If you want to contribute to Miri, great! Please check out our contribution guide.

For help with running Miri, you can open an issue here on GitHub or use the Miri stream on the Rust Zulip.

This project began as part of an undergraduate research course in 2015 by @solson at the University of Saskatchewan. There are slides and a report available from that project. In 2016, @oli-obk joined to prepare miri for eventually being used as const evaluator in the Rust compiler itself (basically, for const and static stuff), replacing the old evaluator that worked directly on the AST. In 2017, @RalfJung did an internship with Mozilla and began developing miri towards a tool for detecting undefined behavior, and also using miri as a way to explore the consequences of various possible definitions for undefined behavior in Rust. @oli-obk's move of the miri engine into the compiler finally came to completion in early 2018. Meanwhile, later that year, @RalfJung did a second internship, developing miri further with support for checking basic type invariants and verifying that references are used according to their aliasing restrictions.
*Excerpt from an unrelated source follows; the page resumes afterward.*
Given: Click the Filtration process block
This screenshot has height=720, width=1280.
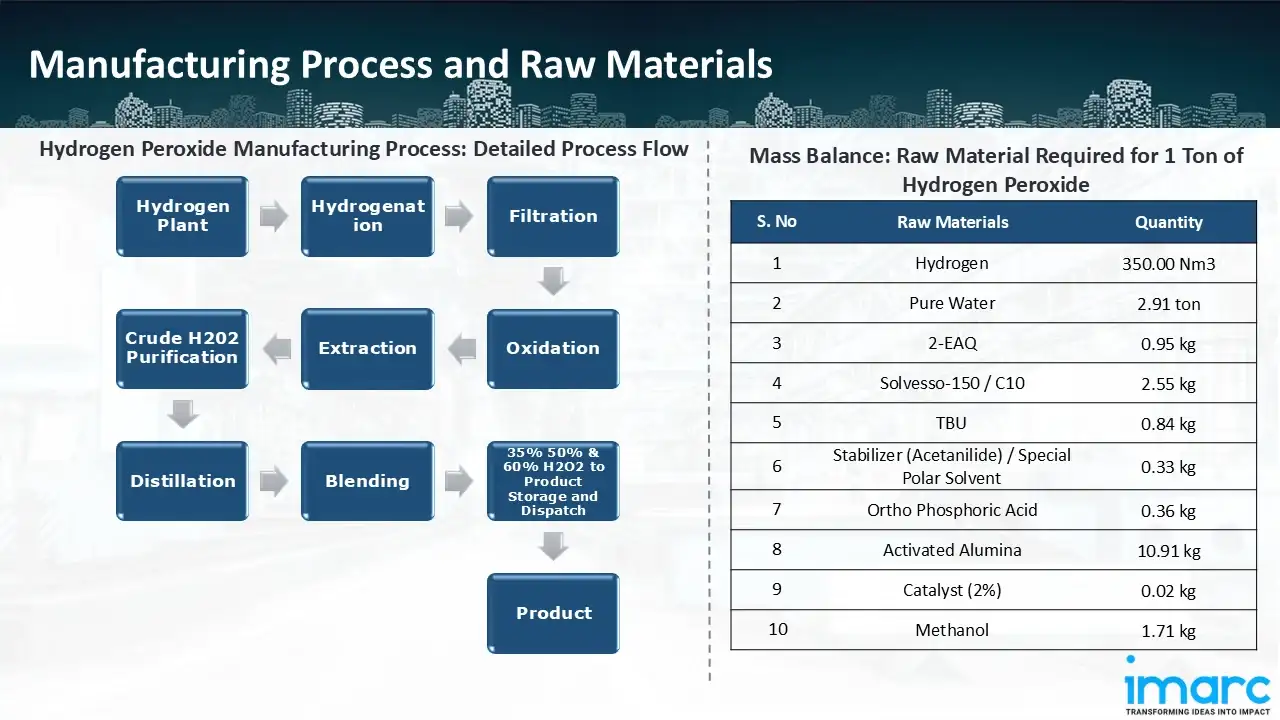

Miri has already found a number of bugs in the Rust standard library and beyond, which we collect here.

Definite bugs found:

• Debug for vec_deque::Iter accessing uninitialized memory
• Vec::into_iter doing an unaligned ZST read
• From<&[T]> for Rc creating a not sufficiently aligned reference
• BTreeMap creating a shared reference pointing to a too small allocation
• Vec::append creating a dangling reference
• Futures turning a shared reference into a mutable one
• str turning a shared reference into a mutable one
• rand performing unaligned reads
• The Unix allocator calling posix_memalign in an invalid way
• getrandom calling the getrandom syscall in an invalid way
• Vec and BTreeMap leaking memory under some (panicky) conditions
• beef leaking memory
• EbrCell using uninitialized memory incorrectly
• TiKV performing an unaligned pointer access
• servo_arc creating a dangling shared reference
• TiKV constructing out-of-bounds pointers (and overlapping mutable references)
• encoding_rs doing out-of-bounds pointer arithmetic
• TiKV using Vec::from_raw_parts incorrectly
• Incorrect doctests for AtomicPtr and Box::from_raw_in

Violations of Stacked Borrows found that are likely bugs (but Stacked Borrows is currently just an experiment):

• VecDeque::drain creating overlapping mutable references
• Various BTreeMap problems
  • BTreeMap iterators creating mutable references that overlap with shared references
  • BTreeMap::iter_mut creating overlapping mutable references
  • BTreeMap node insertion using raw pointers outside their valid memory area
• LinkedList cursor insertion creating overlapping mutable references
• Vec::push invalidating existing references into the vector
• align_to_mut violating uniqueness of mutable references
• sized-chunks creating aliasing mutable references
• String::push_str invalidating existing references into the string
• ryu using raw pointers outside their valid memory area
• ink! creating overlapping mutable references
• TiKV creating overlapping mutable reference and raw pointer
• Windows Env iterator using a raw pointer outside its valid memory area
• VecDeque::iter_mut creating overlapping mutable references
• Various standard library aliasing issues involving raw pointers
• <[T]>::copy_within using a loan after invalidating it

Licensed under either of

• Apache License, Version 2.0 (LICENSE-APACHE or http://www.apache.org/licenses/LICENSE-2.0)
• MIT license (LICENSE-MIT or http://opensource.org/licenses/MIT)

at your option.

Unless you explicitly state otherwise, any contribution intentionally submitted for inclusion in the work by you shall be dual licensed as above, without any additional terms or conditions.